Industrial vs. Retail antithesis continues

In our earlier GCC Real Estate Update – Déjà vu or Different this time?, we highlighted industrial warehouses to be the strongest segment in the GCC real estate, with structural and cyclical trends favoring demand for spaces tailored towards unique storage needs. The newer sources of demand growth came from e-commerce and 3PL logistics, pharma, vertical farming and newer F&B models such as cloud kitchens. However, strong demand has resulted in higher supply coming into the market, which have made rents more competitive across storage types, and in some cases led to marginal rental declines as landlords look to gain market share. Nevertheless, prime GCC industrial yields still remain strong at 7%-8% making them the preferred segment for GCC real estate exposure. Moreover, demand emanating from e-commerce, 3PL, pharma, and FMCG especially from large hypermarkets will continue for automated build-to-suit, temperature-controlled and chilled centers.

..........

■ THE TASK ■
For each statement, say yes or no to whether it agrees with the extract on GCC industrial real estate, and quote the words of the extract that settle it. 1. Prime GCC industrial yields stand at 7%-8%. 2. Higher supply has pushed industrial rents sharply upward. 3. Cloud kitchens are among the newer sources of demand growth.

■ RECORDED INFORMATION ■
..........

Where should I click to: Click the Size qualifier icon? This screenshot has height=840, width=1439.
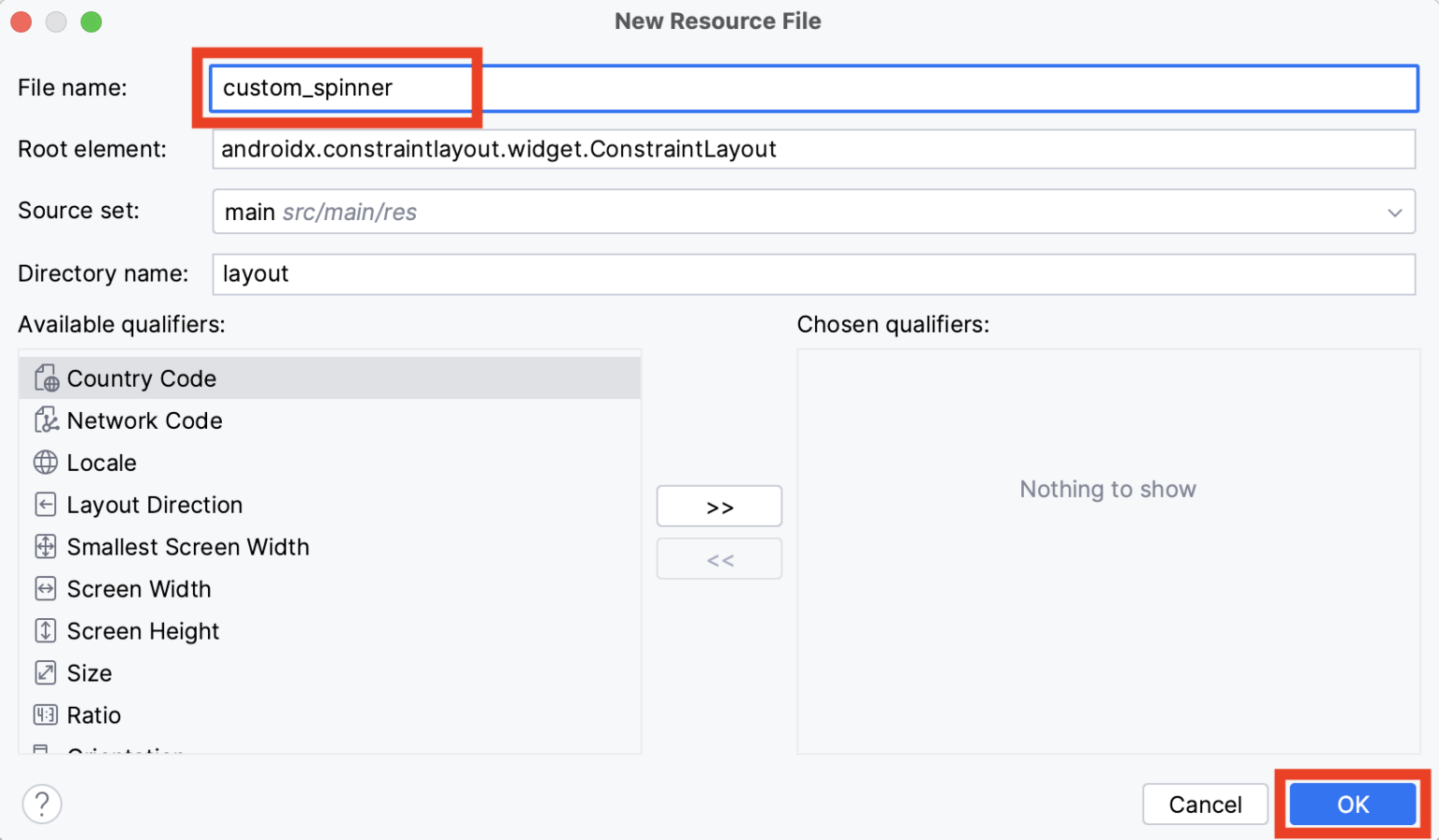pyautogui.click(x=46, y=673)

..........

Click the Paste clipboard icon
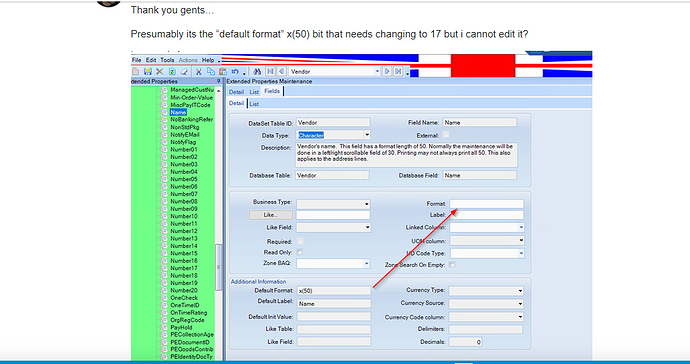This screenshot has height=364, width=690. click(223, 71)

..........

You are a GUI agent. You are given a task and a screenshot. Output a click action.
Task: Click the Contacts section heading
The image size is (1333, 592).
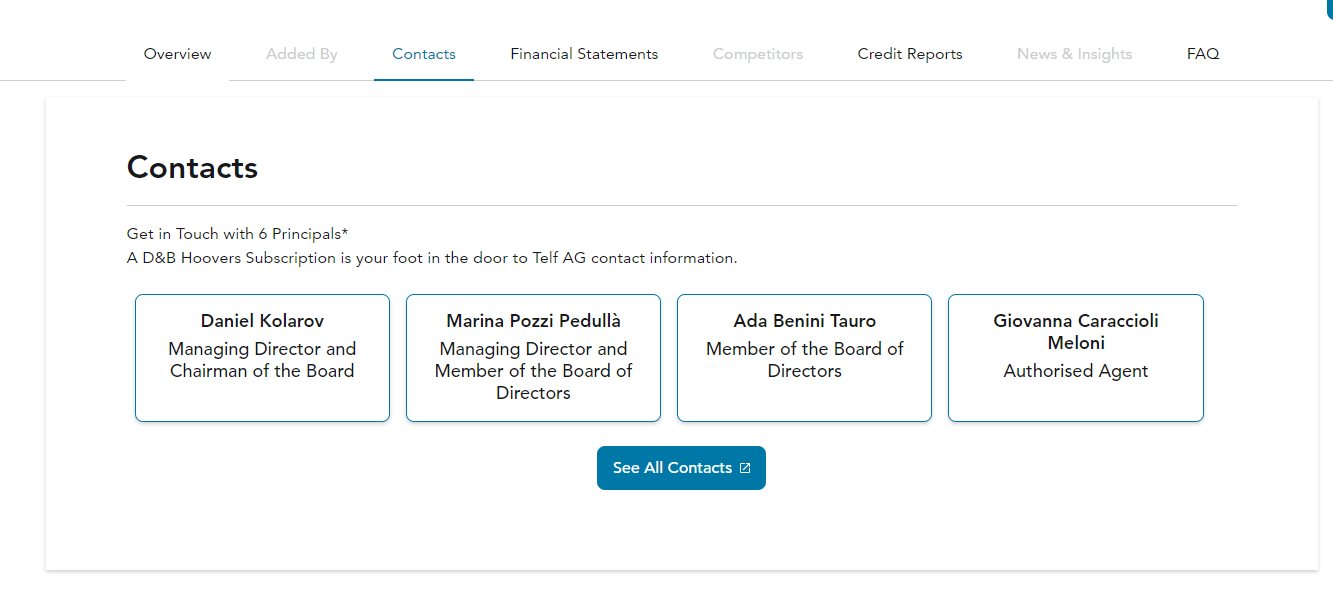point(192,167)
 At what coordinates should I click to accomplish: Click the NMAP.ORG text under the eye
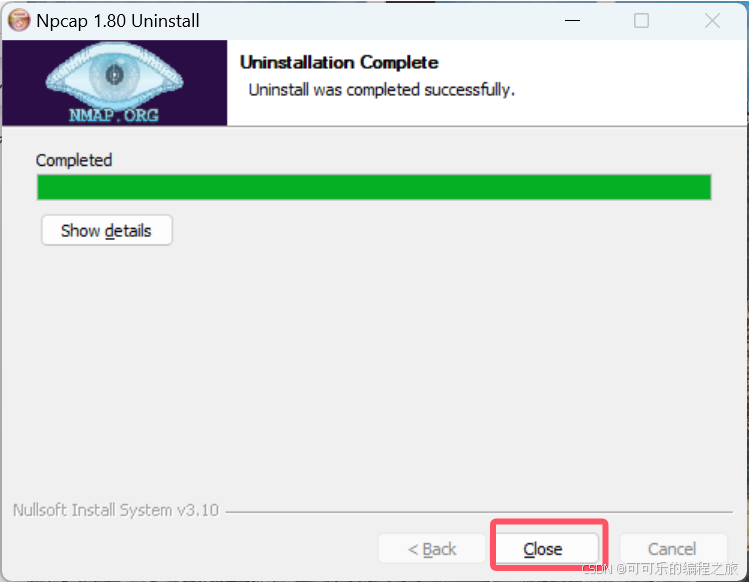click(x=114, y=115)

..........

■ TASK SOLUTION ■
1. Yes: "prime GCC industrial yields still remain strong at 7%-8%"
2. No: "which have made rents more competitive across storage types, and in some cases led to marginal rental declines"
3. Yes: "newer F&B models such as cloud kitchens"